Telle la groupie du pianiste, on a passé la journée autour de ce piano à queue. Jusqu'à 19 heures, plusieurs dizaines de musiciens y ont laissé courir leurs doigts. Une possibilité laissée depuis 2012 dans de nombreuses gares par la SNCF. Dans cette valse de musiciens, on regrettera la faible présence de femmes ce jour-là, témoignage peut-être de leur difficulté à s'approprier l'espace public. Si de nombreux débutants n'ont pas hésité à sauter le pas, il n'est pas aisé de faire face à cette audience particulière. Agglutinés sur la moindre place assise autour du piano, peu de voyageurs prêtent attention au concert improvisé devant eux. Pour beaucoup – casque sur les oreilles, à moitié endormi, les yeux rivés sur leur smartphone –, l'instrument n'est qu'un élément du paysage. Ni plus ni moins qu'un jingle SNCF.
Plus sensibles à ce drôle de ballet, certains se rapprochent, esquissent un sourire, filment quelques secondes ou applaudissent timidement. Des visages s'agacent aussi du jeu indélicat de curieux et d'enfants. Une pratique qui n'aide pas à conserver l'instrument en bon état. Tous les musiciens de gare se sont plaints des touches enfoncées et du mauvais accordage. Les pianistes ont tout de même fait résonner dans le hall des morceaux très variés, dont beaucoup de reprises pop. Pas d'overdose pour nous, donc. Seule la fameuse Comptine d'un autre été de Yann Tiersen (de la BO du Fabuleux destin d'Amélie Poulain) aura été jouée trois fois. Sans surprise.
Anass, 28 ans : «J’ai appris à jouer au piano il y a quatre jours»
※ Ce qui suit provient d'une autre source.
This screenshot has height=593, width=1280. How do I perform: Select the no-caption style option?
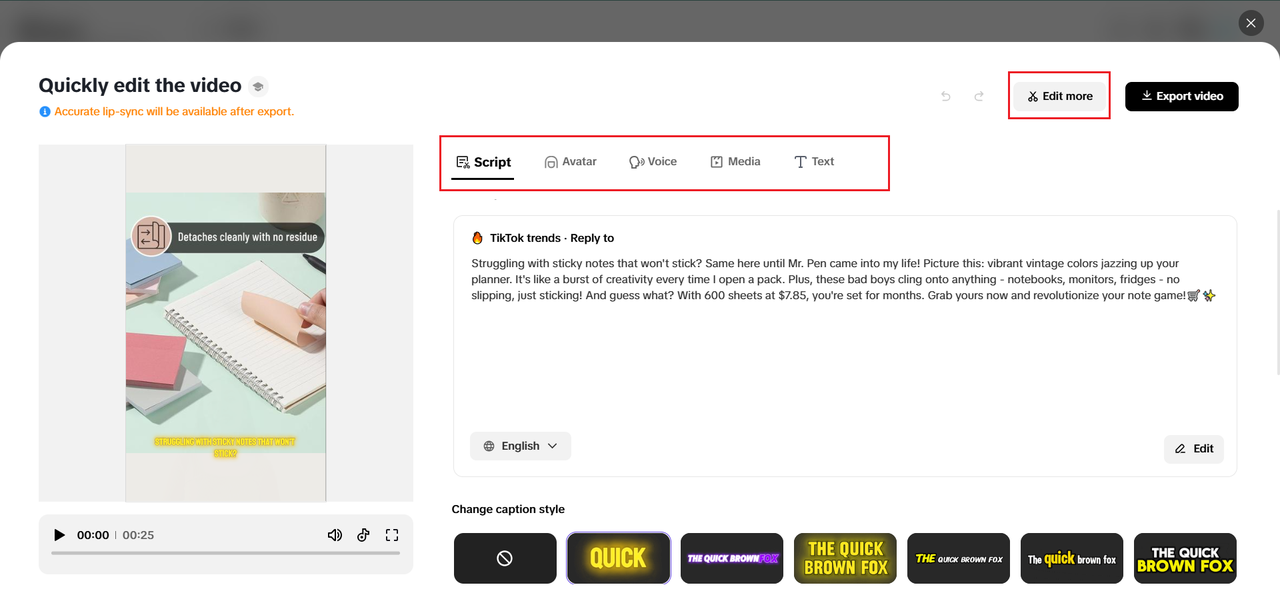click(505, 558)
«C'est la première fois que je joue dans une gare. Je suis musicien, je joue de la guitare dans un groupe de flamenco espagnol et je suis pianiste débutant. All of Me est la seule chanson que je connaisse. J'ai appris à jouer au piano il y a seulement quatre jours avec une amie. J'avais toujours voulu apprendre. J'ai aperçu le piano par hasard en passant dans la gare et je me suis dit que ça ferait passer le temps. J'ai l'habitude de jouer devant du monde mais comme je n'ai pas trop confiance en mes capacités de pianiste, c'est difficile. A la guitare, je suis confiant, ce n'est pas pareil, je n'ai pas le trac. Le bruit autour ne facilite pas non plus la tâche. J'essaie de penser à une autre chanson que je pourrais jouer mais avec les gens autour, je bloque.»
Playlist du jour : All of Me, John Legend.
Ilya, 20 ans : «On se cache un peu derrière le piano»
«Je suis américain, je viens en vacances en France tous les ans depuis plusieurs années. Je passe toujours par cette gare, et c'est une tradition si le piano est libre, je joue. Je fais du piano depuis six ans, j'ai appris en autodidacte avec des vidéos YouTube. Pour choisir les morceaux que je joue, j'essaie de penser un peu au public, ce qui ne serait pas trop embêtant pour eux d'écouter un vendredi matin. C'est un peu intimidant au début d'approcher un piano dans une gare avec plein de gens autour. Mais je trouve que, finalement, la musique se mêle bien à l'environnement, on se cache un peu derrière le piano. Et on se dit que, de toute façon, dans cinq minutes, les gens seront sûrement partis. Parfois, certains applaudissent ou des gamins surexcités s'approchent. Ça fait toujours plaisir. C'est une super idée d'avoir mis des pianos dans les gares, c'est une opportunité de partager notre musique même si le piano n'est malheureusement pas bien entretenu. Aux Etats-Unis, dans les aéroports, je ne crois pas qu'on ait ce genre de choses. C'est dommage.»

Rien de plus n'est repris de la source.